Ai piedi di una delle più imponenti montagne dell’Appennino Meridionale, il monte Alpi, all’ingresso della Valle del Sinni, a quasi 900 m s.l.m. sorge Latronico.

Si tratta di un piccolo paesino che si estende a macchia d’olio diradandosi man mano che si scende verso  la parte bassa del rilievo su cui nasce.

Conosciuto come una sorta di “paradiso del benessere”, Latronico è noto per la presenza di un elevato numero di sorgenti di acqua termale.

Attraversato da vicoli caratteristici e circondato da panorami mozzafiato offerti dal Parco Nazionale del Pollino, il comune è reso ancor più suggestivo dalla presenza di calanchi che attorniano il centro storico, situato sulla parte alta del paese e denominato Capadavutu, al quale si oppone la parte bassa che prende invece il nome di Capabbasciu.

LE ORIGINI

Diverse sono le teorie sull’etimologia del nome.

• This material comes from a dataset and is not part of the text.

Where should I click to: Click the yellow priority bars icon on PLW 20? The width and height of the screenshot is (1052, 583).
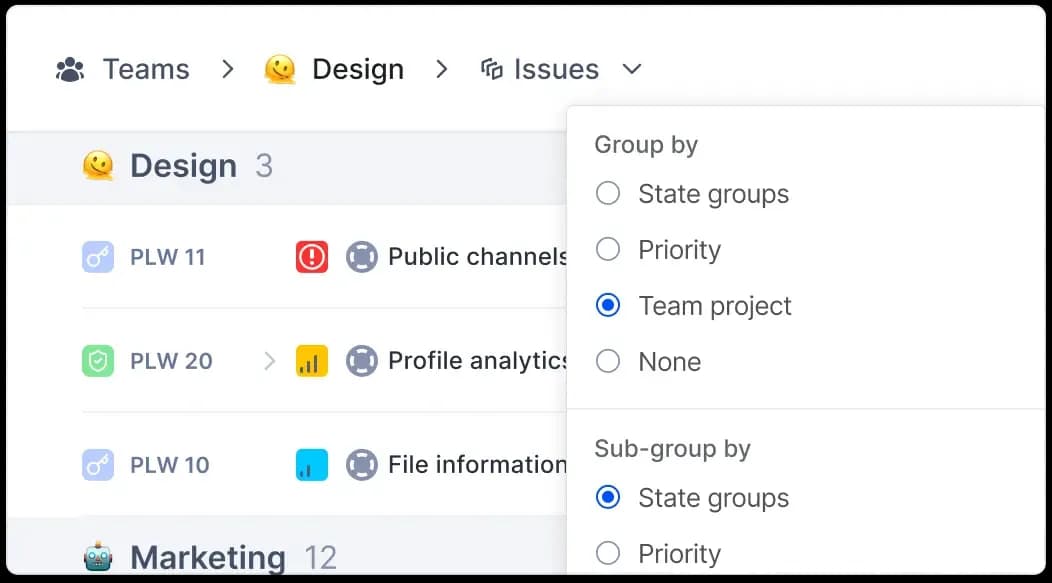click(x=311, y=360)
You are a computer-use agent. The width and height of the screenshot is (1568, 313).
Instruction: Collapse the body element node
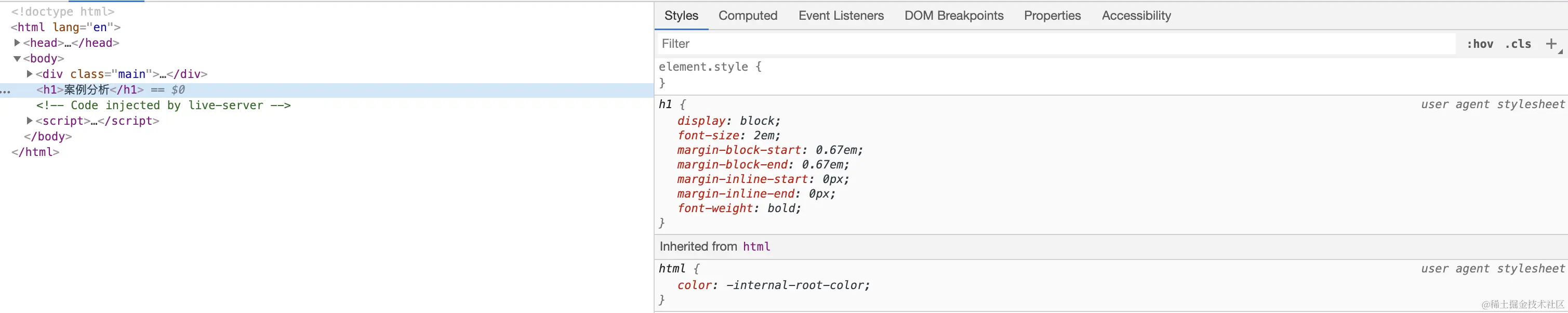pos(17,58)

Secondo alcuni studiosi il nome “Latronico” sarebbe di derivazione greca col significato di “luogo nascosto“, mentre secondo altri la derivazione greca avrebbe come base la parola “Latomia“, cava di pietre.

Quanto invece alle origini del centro abitato, risalgono al Mesolitico, ossia all’8000 a.C., le tracce dei primi insediamenti nel territorio di Latronico, esattamente nella zona di Calda, dove piccoli gruppi di uomini avrebbero vissuto per oltre 6000 anni basando la propria sopravvivenza su attività di natura agricolo-pastorale.

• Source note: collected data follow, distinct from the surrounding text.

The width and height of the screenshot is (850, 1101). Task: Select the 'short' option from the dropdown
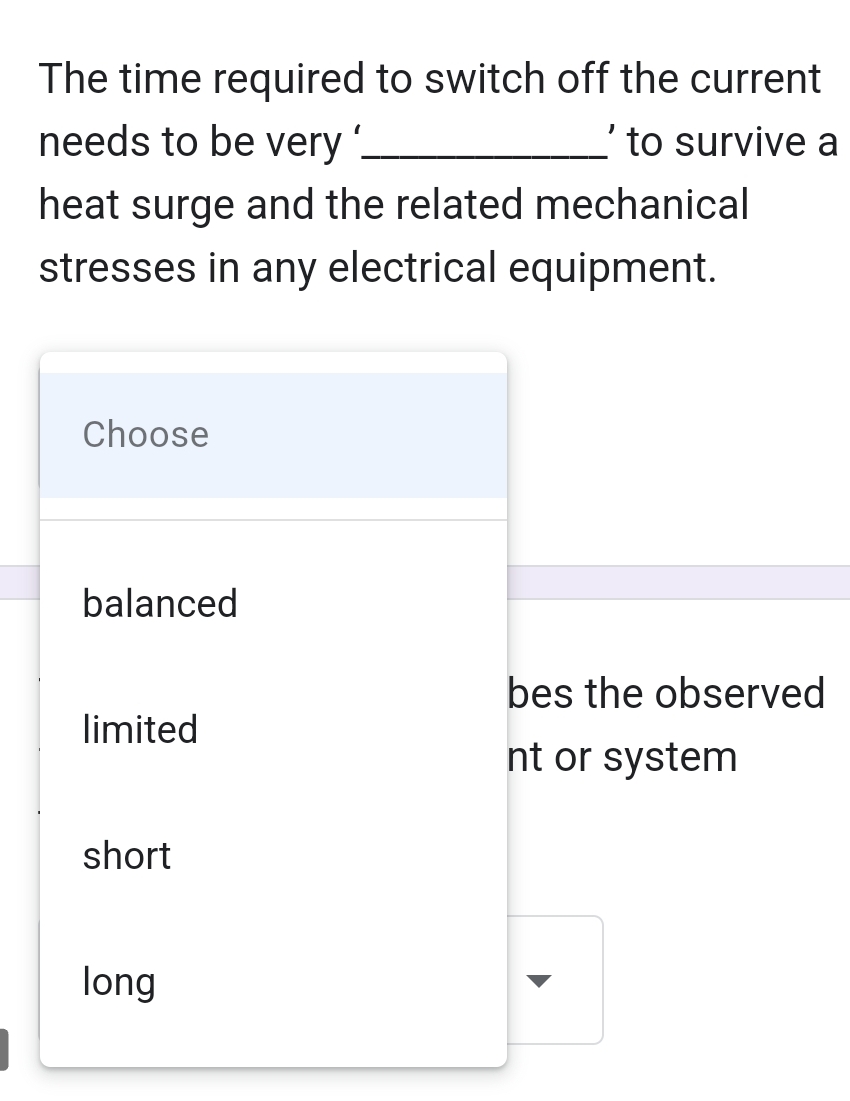pyautogui.click(x=126, y=856)
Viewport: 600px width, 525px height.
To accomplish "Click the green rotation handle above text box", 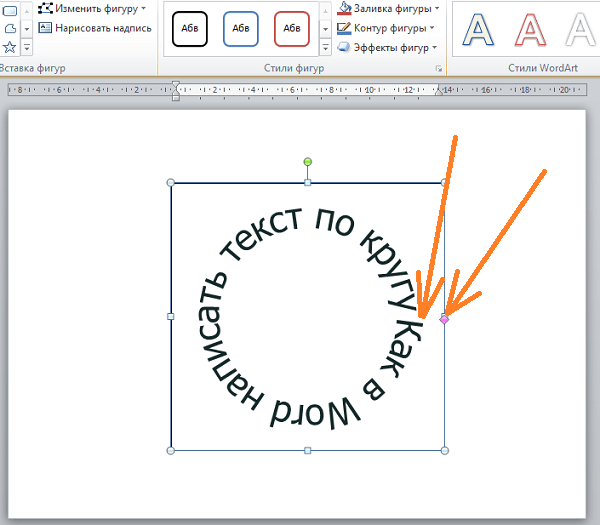I will click(308, 161).
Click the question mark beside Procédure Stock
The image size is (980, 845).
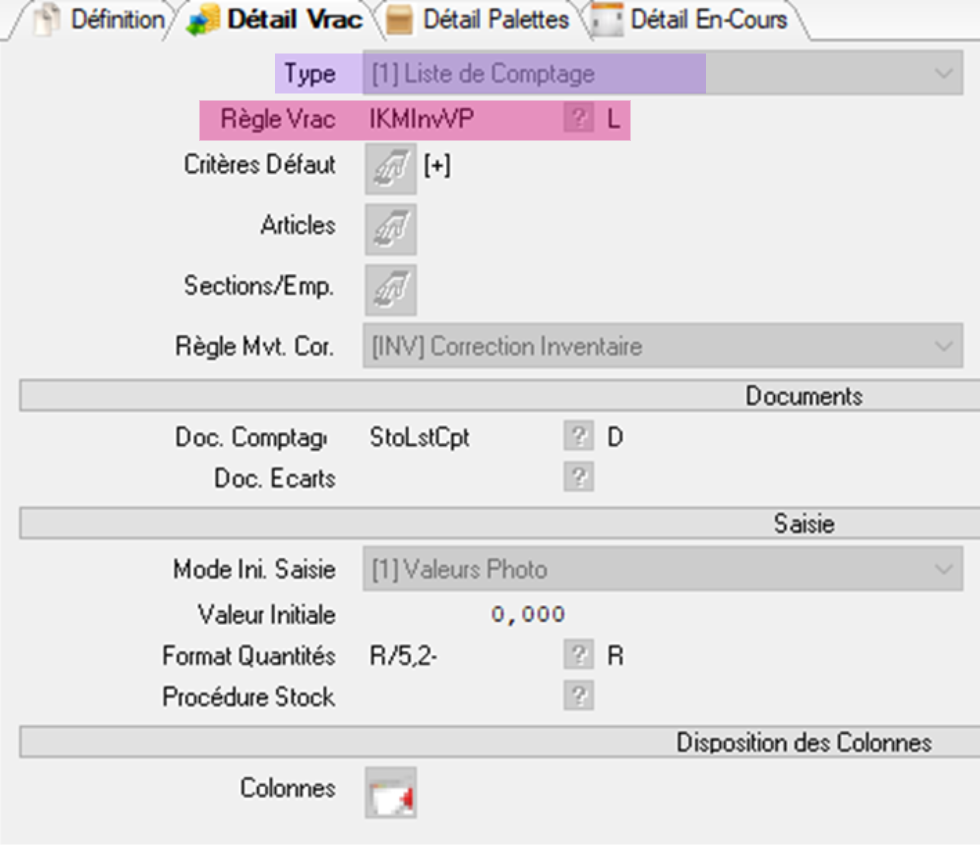[577, 696]
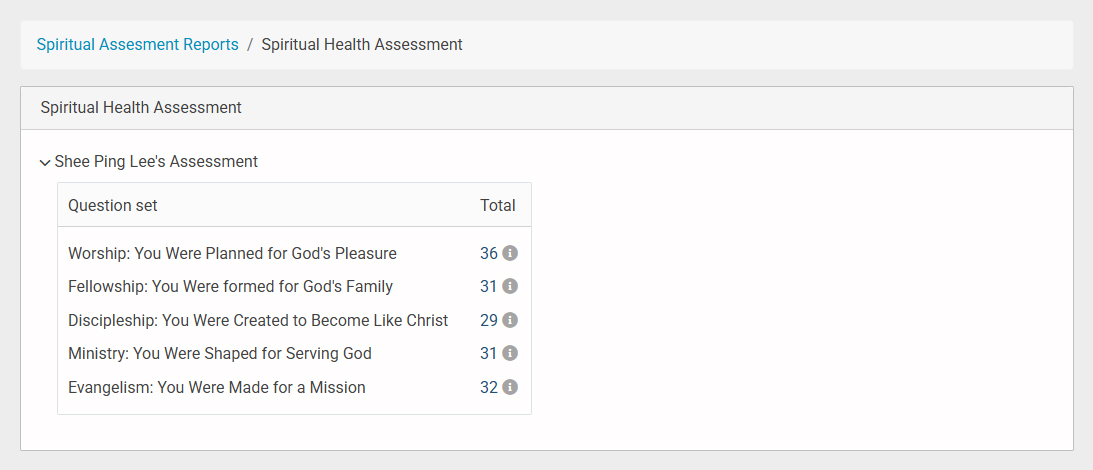Collapse the assessment using the chevron arrow
This screenshot has width=1093, height=470.
pyautogui.click(x=45, y=162)
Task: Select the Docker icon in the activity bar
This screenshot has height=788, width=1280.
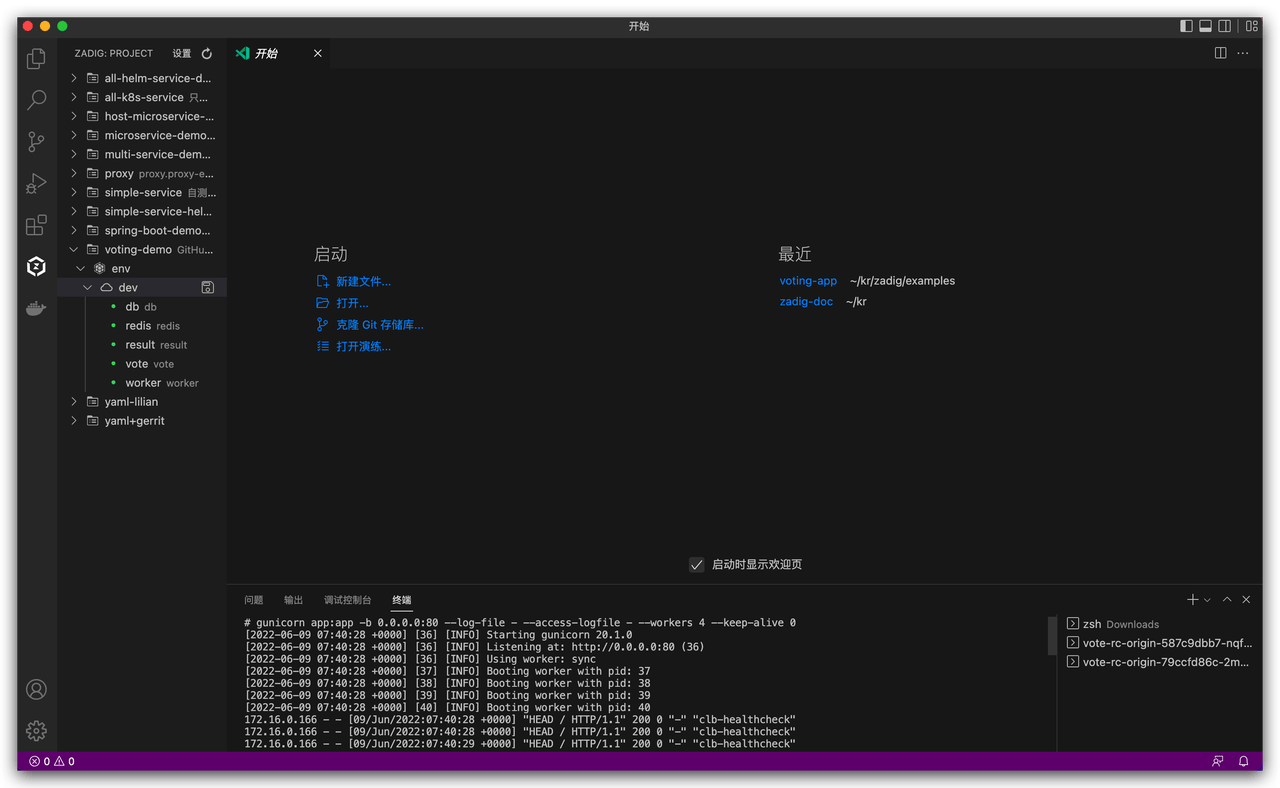Action: pyautogui.click(x=35, y=308)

Il primo nucleo abitativo vero e proprio risale dunque all’Alto Medioevo, ai tempi in cui le popolazioni si stabilivano nei punti alti dei colli per sfuggire alle scorribande di Saraceni e Longobardi.

Restano ignote le vicende storiche del paese fino al 1063, anno in cui comparve per la prima volta il nome di Latronico in un documento scritto.

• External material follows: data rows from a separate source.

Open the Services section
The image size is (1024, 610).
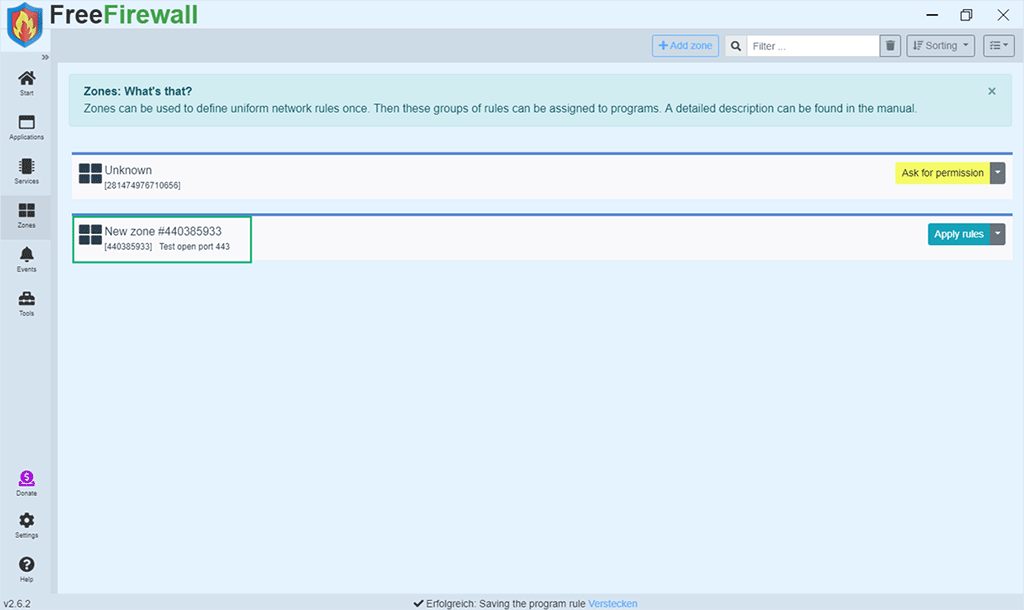(27, 170)
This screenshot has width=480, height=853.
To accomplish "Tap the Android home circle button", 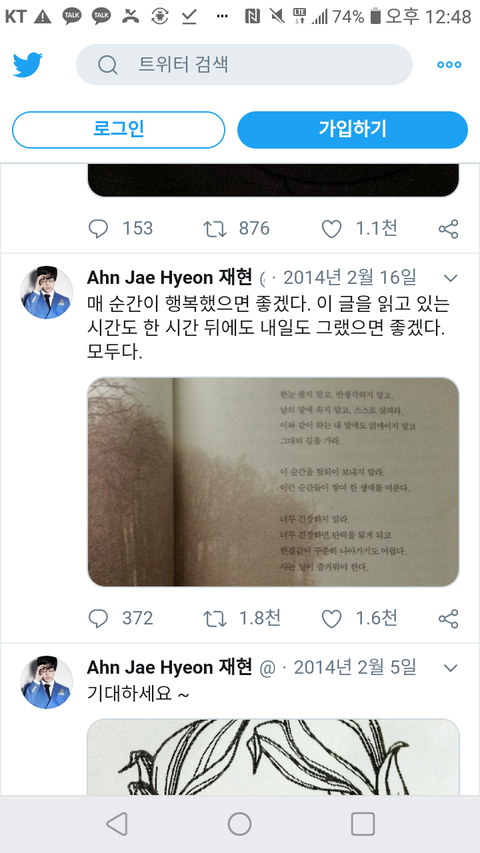I will [x=239, y=824].
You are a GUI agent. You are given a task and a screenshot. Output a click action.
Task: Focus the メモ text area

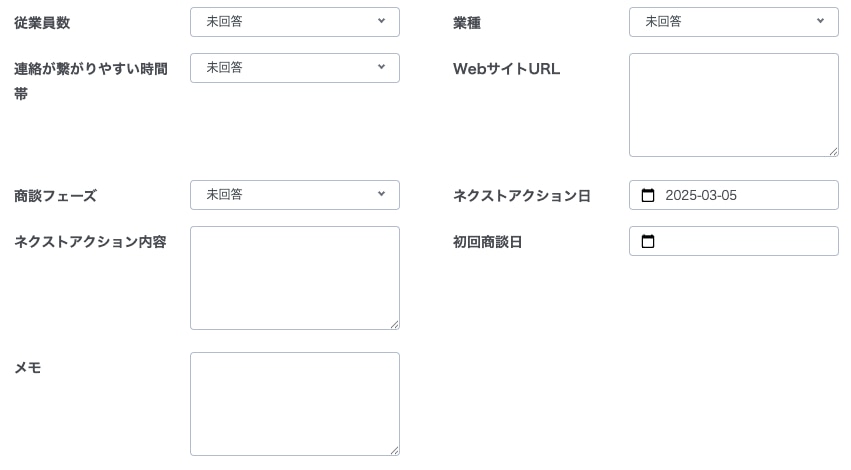point(295,404)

Latronico fu feudo di Cola di Jonata, dei Sanseverino, dei Palmieri, dei Corcione e infine dei Gesuiti, passando poi al Demanio.

Fu sotto il regime fascista che l’area cominciò ad essere sfruttata per le tante sorgenti solfo-magnesiache che la caratterizzano, al punto da vedere la nascita di uno degli stabilimenti termali più all’avanguardia del periodo.

IL PATRIMONIO ARTISTICO E CULTURALE

Determinante la posizione del paese nella definizione delle tradizioni e della cultura.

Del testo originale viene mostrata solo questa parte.